> Work item:
Faithfully repeat all of the records, as they are written below.

Stored items
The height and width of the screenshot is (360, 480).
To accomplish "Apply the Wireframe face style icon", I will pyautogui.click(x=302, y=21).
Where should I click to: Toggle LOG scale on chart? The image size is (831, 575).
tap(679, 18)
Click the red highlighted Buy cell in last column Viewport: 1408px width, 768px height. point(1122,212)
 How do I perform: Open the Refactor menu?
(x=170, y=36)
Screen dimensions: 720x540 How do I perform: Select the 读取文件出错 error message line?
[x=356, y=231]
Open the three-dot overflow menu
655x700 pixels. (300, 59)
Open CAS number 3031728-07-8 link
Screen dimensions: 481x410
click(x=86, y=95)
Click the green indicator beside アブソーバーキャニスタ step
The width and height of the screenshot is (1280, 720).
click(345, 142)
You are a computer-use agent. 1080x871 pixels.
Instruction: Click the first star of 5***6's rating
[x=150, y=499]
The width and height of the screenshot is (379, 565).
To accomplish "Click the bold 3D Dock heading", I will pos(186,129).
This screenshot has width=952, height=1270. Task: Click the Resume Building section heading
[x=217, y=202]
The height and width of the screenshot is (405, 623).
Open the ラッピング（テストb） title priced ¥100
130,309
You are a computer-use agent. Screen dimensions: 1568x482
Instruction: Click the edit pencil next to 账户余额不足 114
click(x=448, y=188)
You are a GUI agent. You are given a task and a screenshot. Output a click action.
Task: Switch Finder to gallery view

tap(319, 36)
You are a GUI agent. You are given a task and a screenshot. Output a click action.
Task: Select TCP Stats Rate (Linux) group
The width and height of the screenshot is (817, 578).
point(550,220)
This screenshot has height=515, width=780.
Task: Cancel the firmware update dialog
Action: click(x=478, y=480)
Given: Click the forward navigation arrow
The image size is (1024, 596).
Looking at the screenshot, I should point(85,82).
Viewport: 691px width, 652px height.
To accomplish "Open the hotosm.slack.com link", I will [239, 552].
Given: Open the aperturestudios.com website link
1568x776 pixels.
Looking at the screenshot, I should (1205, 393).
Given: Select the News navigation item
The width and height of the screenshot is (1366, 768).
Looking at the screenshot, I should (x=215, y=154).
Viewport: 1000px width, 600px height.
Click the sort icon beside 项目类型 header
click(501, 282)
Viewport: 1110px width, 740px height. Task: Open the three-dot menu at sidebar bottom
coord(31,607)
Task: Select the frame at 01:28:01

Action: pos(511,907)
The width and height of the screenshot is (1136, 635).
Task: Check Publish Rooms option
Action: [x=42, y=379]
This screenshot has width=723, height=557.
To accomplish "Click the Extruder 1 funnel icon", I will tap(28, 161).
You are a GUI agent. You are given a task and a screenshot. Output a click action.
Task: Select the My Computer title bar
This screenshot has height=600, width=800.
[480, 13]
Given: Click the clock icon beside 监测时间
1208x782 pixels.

> Solution for this task:
The height and width of the screenshot is (360, 480).
To accomplish "Apply the Wireframe face style icon", I will pyautogui.click(x=302, y=21).
Where should I click to: Toggle LOG scale on chart? The image size is (831, 575).
tap(679, 18)
Click the red highlighted Buy cell in last column Viewport: 1408px width, 768px height. point(1122,212)
 How do I perform: Open the Refactor menu?
(x=170, y=36)
Screen dimensions: 720x540 How do I perform: Select the 读取文件出错 error message line?
[x=356, y=231]
Open the three-dot overflow menu
655x700 pixels. (300, 59)
Open CAS number 3031728-07-8 link
Screen dimensions: 481x410
click(x=86, y=95)
Click the green indicator beside アブソーバーキャニスタ step
The width and height of the screenshot is (1280, 720).
click(345, 142)
You are a computer-use agent. 1080x871 pixels.
Instruction: Click the first star of 5***6's rating
[x=150, y=499]
The width and height of the screenshot is (379, 565).
To accomplish "Click the bold 3D Dock heading", I will pos(186,129).
This screenshot has width=952, height=1270. Task: Click the Resume Building section heading
[x=217, y=202]
The height and width of the screenshot is (405, 623).
Open the ラッピング（テストb） title priced ¥100
130,309
You are a computer-use agent. Screen dimensions: 1568x482
Instruction: Click the edit pencil next to 账户余额不足 114
click(x=448, y=188)
You are a GUI agent. You are given a task and a screenshot. Output a click action.
Task: Switch Finder to gallery view

tap(319, 36)
You are a GUI agent. You are given a task and a screenshot. Output a click action.
Task: Select TCP Stats Rate (Linux) group
The width and height of the screenshot is (817, 578).
point(550,220)
This screenshot has height=515, width=780.
Task: Cancel the firmware update dialog
Action: click(x=478, y=480)
Given: Click the forward navigation arrow
The image size is (1024, 596).
Looking at the screenshot, I should point(85,82).
Viewport: 691px width, 652px height.
To accomplish "Open the hotosm.slack.com link", I will [239, 552].
Given: Open the aperturestudios.com website link
1568x776 pixels.
Looking at the screenshot, I should (1205, 393).
Given: Select the News navigation item
The width and height of the screenshot is (1366, 768).
Looking at the screenshot, I should (x=215, y=154).
Viewport: 1000px width, 600px height.
Click the sort icon beside 项目类型 header
click(501, 282)
Viewport: 1110px width, 740px height. Task: Open the three-dot menu at sidebar bottom
coord(31,607)
Task: Select the frame at 01:28:01

Action: pos(511,907)
The width and height of the screenshot is (1136, 635).
Task: Check Publish Rooms option
Action: [x=42, y=379]
This screenshot has width=723, height=557.
To accomplish "Click the Extruder 1 funnel icon", I will tap(28, 161).
You are a GUI agent. You are given a task and a screenshot. Output a click action.
Task: Select the My Computer title bar
This screenshot has height=600, width=800.
[480, 13]
Given: Click the clock icon beside 监测时间
1208x782 pixels.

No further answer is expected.